<<<<
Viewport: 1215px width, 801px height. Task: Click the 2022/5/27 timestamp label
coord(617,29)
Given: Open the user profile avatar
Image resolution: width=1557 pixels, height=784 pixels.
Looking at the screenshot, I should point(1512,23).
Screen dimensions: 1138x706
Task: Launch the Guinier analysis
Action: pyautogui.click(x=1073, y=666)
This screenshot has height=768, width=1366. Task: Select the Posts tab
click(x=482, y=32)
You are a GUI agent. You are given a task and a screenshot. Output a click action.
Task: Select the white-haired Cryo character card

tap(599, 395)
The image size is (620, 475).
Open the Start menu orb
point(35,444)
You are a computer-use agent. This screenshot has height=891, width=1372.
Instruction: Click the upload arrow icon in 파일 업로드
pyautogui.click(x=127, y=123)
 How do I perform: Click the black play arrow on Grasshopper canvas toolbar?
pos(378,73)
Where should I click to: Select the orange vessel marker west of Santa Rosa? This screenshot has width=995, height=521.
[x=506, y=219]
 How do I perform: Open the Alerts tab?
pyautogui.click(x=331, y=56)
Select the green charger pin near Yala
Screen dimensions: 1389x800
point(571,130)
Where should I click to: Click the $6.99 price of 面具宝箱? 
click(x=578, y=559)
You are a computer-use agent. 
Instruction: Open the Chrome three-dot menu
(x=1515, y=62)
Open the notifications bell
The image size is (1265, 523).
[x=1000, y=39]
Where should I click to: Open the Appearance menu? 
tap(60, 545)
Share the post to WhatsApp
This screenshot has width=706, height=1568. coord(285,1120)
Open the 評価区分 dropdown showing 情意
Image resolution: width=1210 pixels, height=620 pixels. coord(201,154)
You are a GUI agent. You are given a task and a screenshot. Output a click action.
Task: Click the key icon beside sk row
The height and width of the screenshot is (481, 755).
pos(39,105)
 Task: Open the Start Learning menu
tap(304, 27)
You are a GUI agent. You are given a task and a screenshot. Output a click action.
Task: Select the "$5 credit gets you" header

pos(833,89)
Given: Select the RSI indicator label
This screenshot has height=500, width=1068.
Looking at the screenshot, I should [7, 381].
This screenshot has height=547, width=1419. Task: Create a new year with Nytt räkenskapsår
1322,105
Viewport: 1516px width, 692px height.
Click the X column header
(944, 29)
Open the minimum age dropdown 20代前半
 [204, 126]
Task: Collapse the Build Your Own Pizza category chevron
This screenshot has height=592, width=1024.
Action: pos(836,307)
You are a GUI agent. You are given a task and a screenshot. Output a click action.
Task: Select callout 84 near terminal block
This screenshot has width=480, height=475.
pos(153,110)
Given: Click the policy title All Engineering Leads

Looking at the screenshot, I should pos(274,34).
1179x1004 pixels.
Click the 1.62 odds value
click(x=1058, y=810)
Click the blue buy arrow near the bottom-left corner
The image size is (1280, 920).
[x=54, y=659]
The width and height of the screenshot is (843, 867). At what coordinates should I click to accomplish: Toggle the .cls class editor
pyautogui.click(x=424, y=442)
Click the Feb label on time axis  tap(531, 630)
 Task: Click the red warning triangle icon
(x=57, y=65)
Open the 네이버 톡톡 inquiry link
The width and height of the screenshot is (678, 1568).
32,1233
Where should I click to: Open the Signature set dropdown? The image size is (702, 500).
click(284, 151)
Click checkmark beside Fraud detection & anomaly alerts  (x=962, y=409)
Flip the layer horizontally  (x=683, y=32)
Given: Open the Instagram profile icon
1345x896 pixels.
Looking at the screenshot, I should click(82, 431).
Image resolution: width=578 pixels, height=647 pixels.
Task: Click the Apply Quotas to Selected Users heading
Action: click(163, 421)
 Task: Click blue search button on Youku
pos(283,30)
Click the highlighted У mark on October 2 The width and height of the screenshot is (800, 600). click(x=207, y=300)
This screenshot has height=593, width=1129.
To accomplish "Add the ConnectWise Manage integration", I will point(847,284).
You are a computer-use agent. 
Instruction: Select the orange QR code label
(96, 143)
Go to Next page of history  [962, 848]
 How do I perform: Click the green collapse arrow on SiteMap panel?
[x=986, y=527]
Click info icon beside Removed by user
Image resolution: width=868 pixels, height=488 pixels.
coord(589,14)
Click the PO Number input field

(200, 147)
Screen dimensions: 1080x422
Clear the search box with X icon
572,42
>>>>
> _Problem description_
Write down every entry exactly.

> _Exercise output_
Viewport: 1215px width, 801px height. Task: Click the 2022/5/27 timestamp label
coord(617,29)
Given: Open the user profile avatar
Image resolution: width=1557 pixels, height=784 pixels.
Looking at the screenshot, I should point(1512,23).
Screen dimensions: 1138x706
Task: Launch the Guinier analysis
Action: pyautogui.click(x=1073, y=666)
This screenshot has height=768, width=1366. Task: Select the Posts tab
click(x=482, y=32)
You are a GUI agent. You are given a task and a screenshot. Output a click action.
Task: Select the white-haired Cryo character card

tap(599, 395)
The image size is (620, 475).
Open the Start menu orb
point(35,444)
You are a computer-use agent. This screenshot has height=891, width=1372.
Instruction: Click the upload arrow icon in 파일 업로드
pyautogui.click(x=127, y=123)
 How do I perform: Click the black play arrow on Grasshopper canvas toolbar?
pos(378,73)
Where should I click to: Select the orange vessel marker west of Santa Rosa? This screenshot has width=995, height=521.
[x=506, y=219]
 How do I perform: Open the Alerts tab?
pyautogui.click(x=331, y=56)
Select the green charger pin near Yala
Screen dimensions: 1389x800
point(571,130)
Where should I click to: Click the $6.99 price of 面具宝箱? 
click(x=578, y=559)
You are a computer-use agent. 
Instruction: Open the Chrome three-dot menu
(x=1515, y=62)
Open the notifications bell
The image size is (1265, 523).
[x=1000, y=39]
Where should I click to: Open the Appearance menu? 
tap(60, 545)
Share the post to WhatsApp
This screenshot has width=706, height=1568. coord(285,1120)
Open the 評価区分 dropdown showing 情意
Image resolution: width=1210 pixels, height=620 pixels. coord(201,154)
You are a GUI agent. You are given a task and a screenshot. Output a click action.
Task: Click the key icon beside sk row
The height and width of the screenshot is (481, 755).
pos(39,105)
 Task: Open the Start Learning menu
tap(304, 27)
You are a GUI agent. You are given a task and a screenshot. Output a click action.
Task: Select the "$5 credit gets you" header

pos(833,89)
Given: Select the RSI indicator label
This screenshot has height=500, width=1068.
Looking at the screenshot, I should [7, 381].
This screenshot has height=547, width=1419. Task: Create a new year with Nytt räkenskapsår
1322,105
Viewport: 1516px width, 692px height.
Click the X column header
(944, 29)
Open the minimum age dropdown 20代前半
 [204, 126]
Task: Collapse the Build Your Own Pizza category chevron
This screenshot has height=592, width=1024.
Action: pos(836,307)
You are a GUI agent. You are given a task and a screenshot. Output a click action.
Task: Select callout 84 near terminal block
This screenshot has width=480, height=475.
pos(153,110)
Given: Click the policy title All Engineering Leads

Looking at the screenshot, I should pos(274,34).
1179x1004 pixels.
Click the 1.62 odds value
click(x=1058, y=810)
Click the blue buy arrow near the bottom-left corner
The image size is (1280, 920).
[x=54, y=659]
The width and height of the screenshot is (843, 867). At what coordinates should I click to accomplish: Toggle the .cls class editor
pyautogui.click(x=424, y=442)
Click the Feb label on time axis  tap(531, 630)
 Task: Click the red warning triangle icon
(x=57, y=65)
Open the 네이버 톡톡 inquiry link
The width and height of the screenshot is (678, 1568).
32,1233
Where should I click to: Open the Signature set dropdown? The image size is (702, 500).
click(284, 151)
Click checkmark beside Fraud detection & anomaly alerts  (x=962, y=409)
Flip the layer horizontally  (x=683, y=32)
Given: Open the Instagram profile icon
1345x896 pixels.
Looking at the screenshot, I should click(82, 431).
Image resolution: width=578 pixels, height=647 pixels.
Task: Click the Apply Quotas to Selected Users heading
Action: click(163, 421)
 Task: Click blue search button on Youku
pos(283,30)
Click the highlighted У mark on October 2 The width and height of the screenshot is (800, 600). click(x=207, y=300)
This screenshot has height=593, width=1129.
To accomplish "Add the ConnectWise Manage integration", I will point(847,284).
You are a computer-use agent. 
Instruction: Select the orange QR code label
(96, 143)
Go to Next page of history  [962, 848]
 How do I perform: Click the green collapse arrow on SiteMap panel?
[x=986, y=527]
Click info icon beside Removed by user
Image resolution: width=868 pixels, height=488 pixels.
coord(589,14)
Click the PO Number input field

(200, 147)
Screen dimensions: 1080x422
Clear the search box with X icon
572,42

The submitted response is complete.